Тогда старик сказал:
— Не я тебя наказываю, а ты сама наказываешь себя. За то, что руку поднимаешь на тех, кто тебя вскормил и вспоил. Корыстью ты убила красоту свою. Погляди кругом. Видишь — никто тебя не жалеет. Угождая господам, ты не человеком стала, а вся скривилась. Твое сердце почернело. Вот и лежать тебе у дороги черным камнем.
Затем, поклонившись всему народу, он тихонько к лесу пошел. Глядели люди вслед и понять не могли — шел вовсе не старик, а могучий богатырь. И пока глядели на него люди, не приметили, что стало с Лукерьей. А когда повернулись туда, где она была, большой черный камень на земле лежал. И был он такой черный, грязный...
С той поры все — и люди, и звери, и птицы — обходят этот камень стороной.
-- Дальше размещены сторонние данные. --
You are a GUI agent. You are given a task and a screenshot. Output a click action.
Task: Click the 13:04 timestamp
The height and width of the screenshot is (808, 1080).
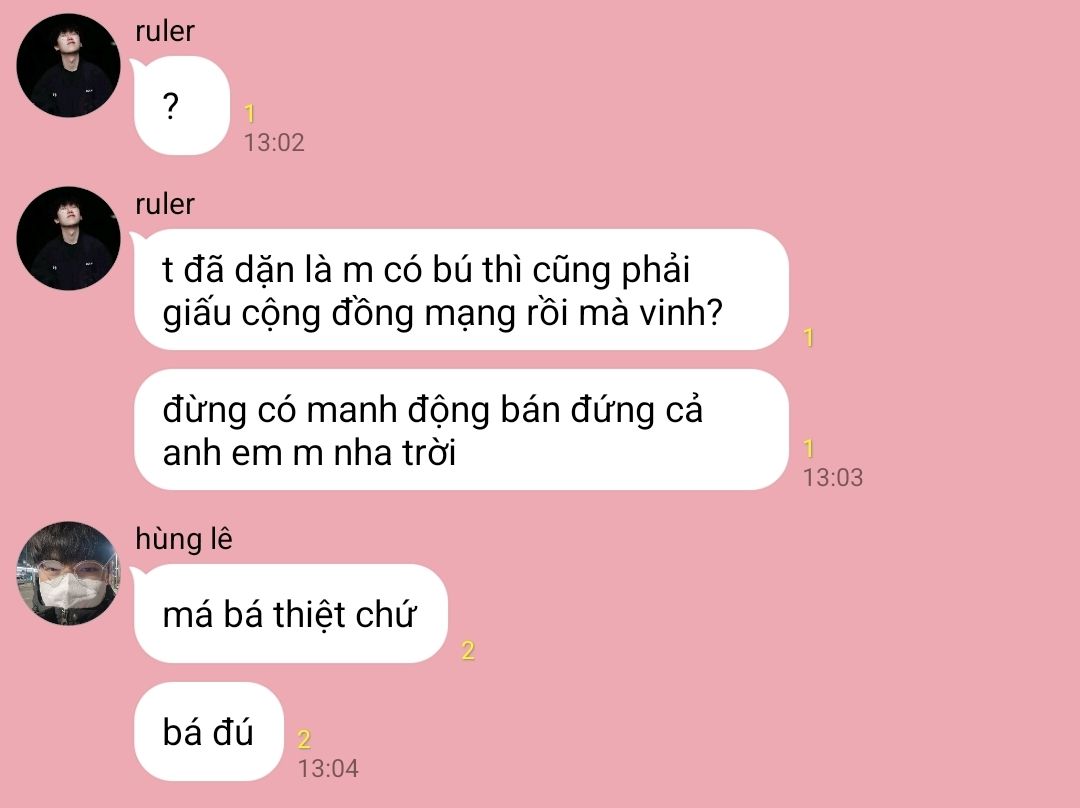(x=328, y=769)
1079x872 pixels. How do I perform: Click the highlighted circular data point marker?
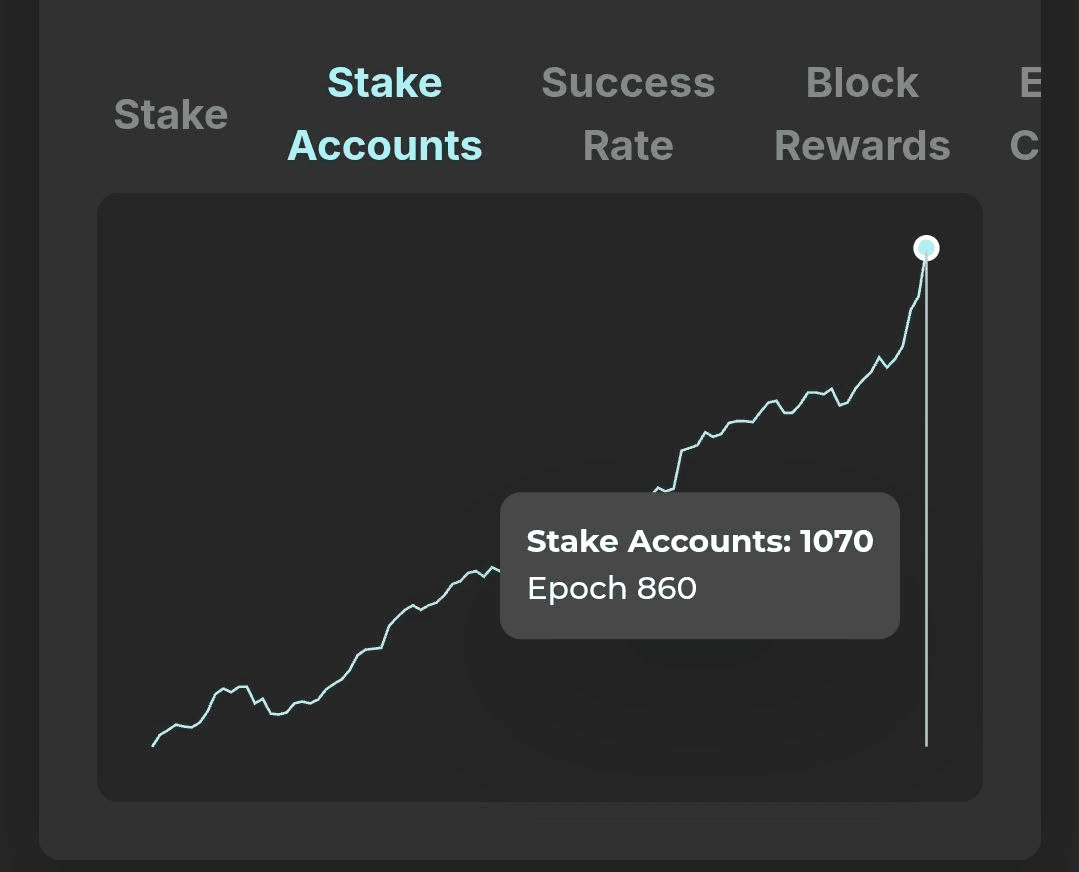pyautogui.click(x=927, y=248)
Говорят, после тех посиделок как рукой сняло лакейство с дочерей соседа.
Вот и выходит: руки мастера булат куют, а слово золотое — человека человеком делает. А еще добавляют, что золотое слово — самое простое, сердцем сказанное...
Брошечка
В самый разгар Пугачевской войны это дело приключилось. В ту пору хозяином завода был Лугинин. Из тульских купцов он вышел. Как в России жил, такие нравы и на Урале завел...
В хозяйском доме в подвале белошвейки и золотошвейки для церквей разные разности расшивали, а то на господских мундирах знаки отделывали.
Прислуги в господском доме было видимо-невидимо. И привозных, купленных из дворянских поместий, и от уральских деревень, приписных, — кузнецы и дворники. Одним словом, широко зажили Лугинины на уральской земле.
Работные люди из последних сил выбивались — у кричны потели. Невмоготу было жить народу. Хоть живым в землю ложись, так старики говорили.
И вдруг по заводу слух прошел, будто новый царь идет, и за простой народ, работный люд, он горой стоит. Начали по заводу ползти слухи да подметные письма подбрасываться, а в них новый царь волю сулил. Недаром тут же люди и поговорки сложили: «Подметное письмецо радость принесло» или «В Юрюзани написали — в Златоусте прочитали».
Стали эти подметные грамотки по рукам ходить, тайно читаться заводским людом. Даже в самом господском доме среди прислуги и то знали про них. А как-то раз, когда господа все уехали в гости в соседний завод, самонаилучшая мастерица Дарья Мельникова в сарае прочитала верным людям такое письмецо.
Еще там, в Туле, на монастырском подворье, научилась она по складам книги разбирать, когда золотошвейному делу обучалась.
Подметное письмо ей один знакомец принес. Кузнецом в заводе работал.
Повеселели все, слушая Дарьюшку. Так ласково девушку в народе звали за ее веселый нрав и добрый характер.
— Неужто воля будет? — говорили между собой люди.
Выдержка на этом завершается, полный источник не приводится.